##### STUDY MATERIAL

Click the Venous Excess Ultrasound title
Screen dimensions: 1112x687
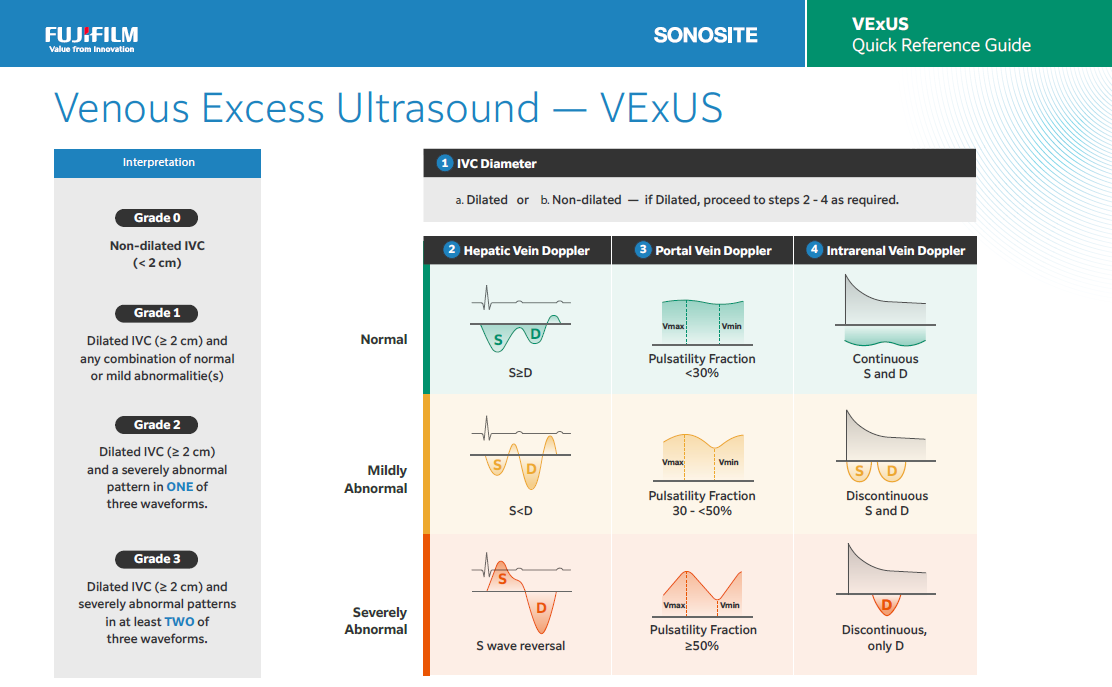coord(388,108)
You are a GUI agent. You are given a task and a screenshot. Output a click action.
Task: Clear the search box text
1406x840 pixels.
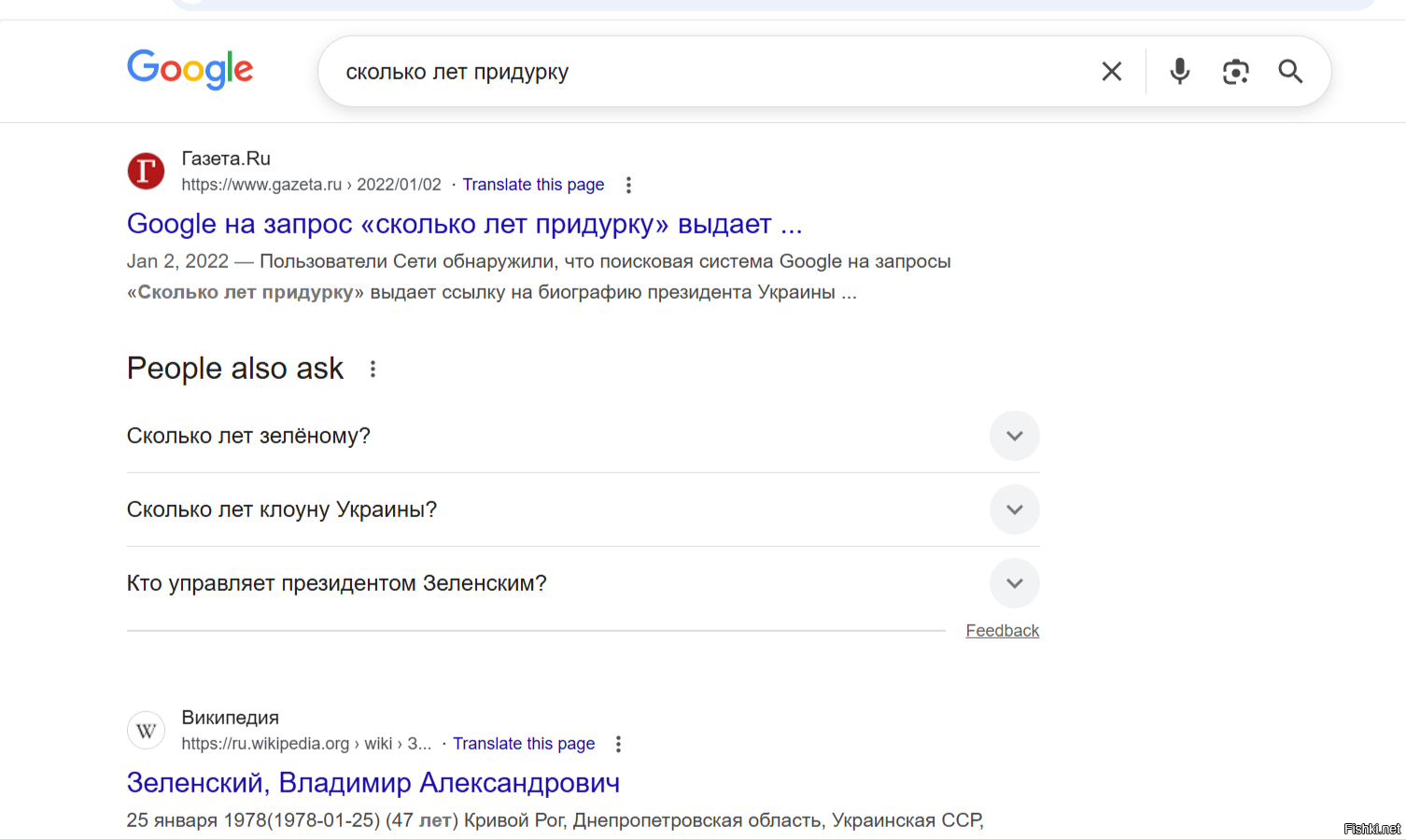[x=1111, y=72]
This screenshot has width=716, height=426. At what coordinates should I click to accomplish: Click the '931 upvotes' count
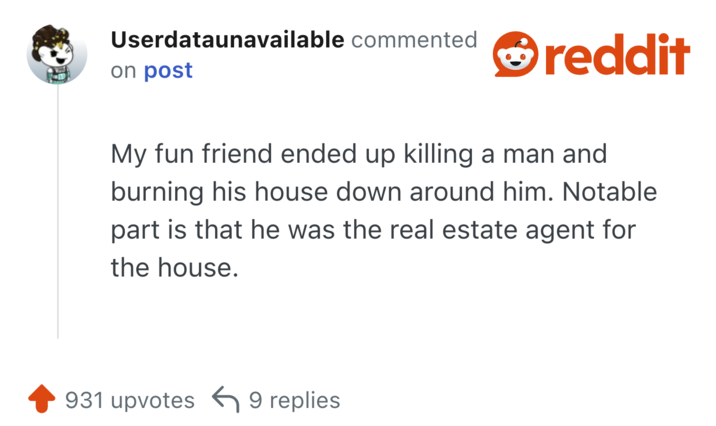tap(129, 400)
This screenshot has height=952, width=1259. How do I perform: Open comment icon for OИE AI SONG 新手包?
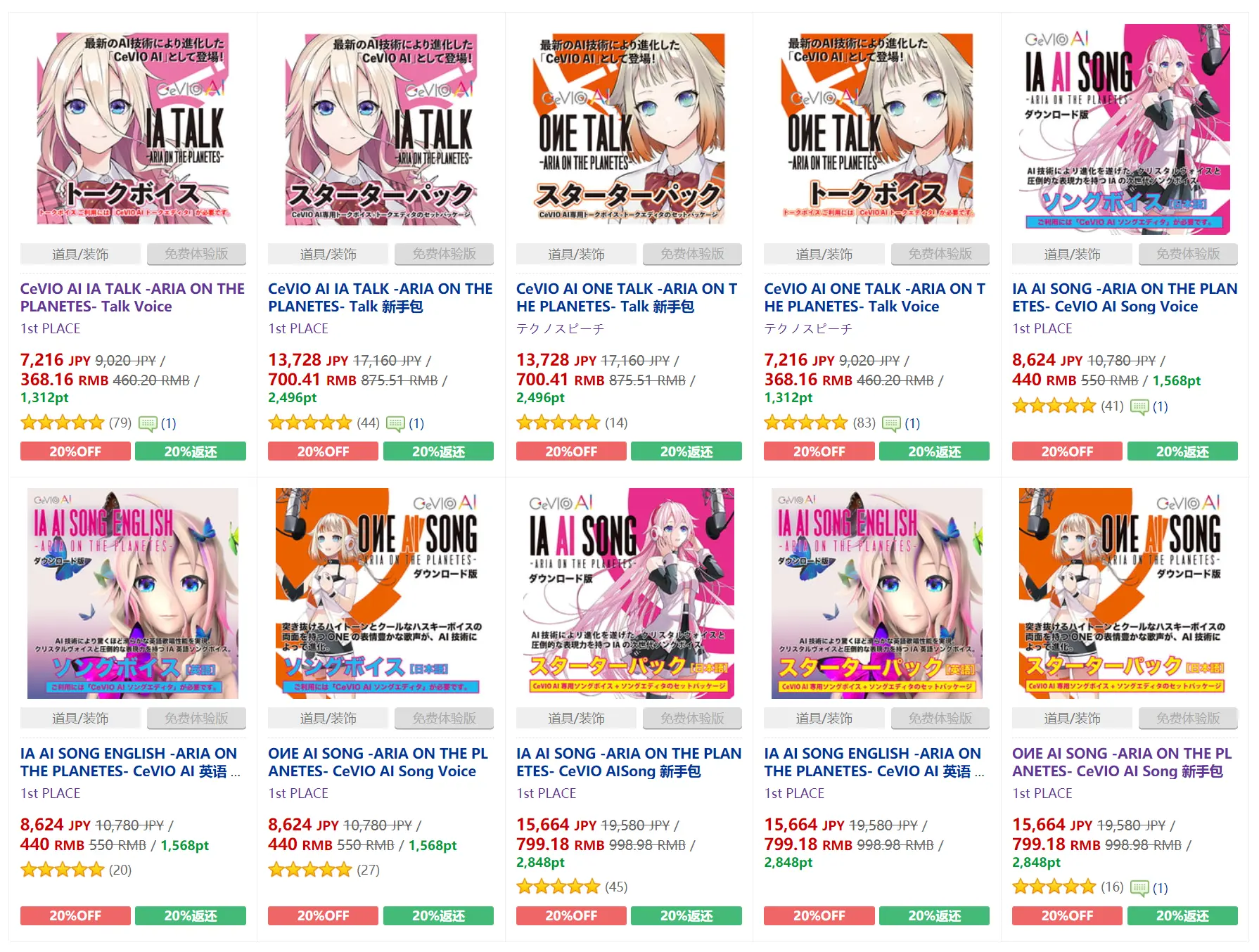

##########

# PROBLEM DESCRIPTION:
No pictures should appear in the answer, which is to be the lines from the line with "This screenshot has width=716, height=426." through the end of the records above, restated exactly.

# SOLUTION BELOW:
This screenshot has width=716, height=426. At what coordinates should I click to accomplish: Click the '931 upvotes' count
tap(129, 400)
This screenshot has height=952, width=1259. How do I perform: Open comment icon for OИE AI SONG 新手包?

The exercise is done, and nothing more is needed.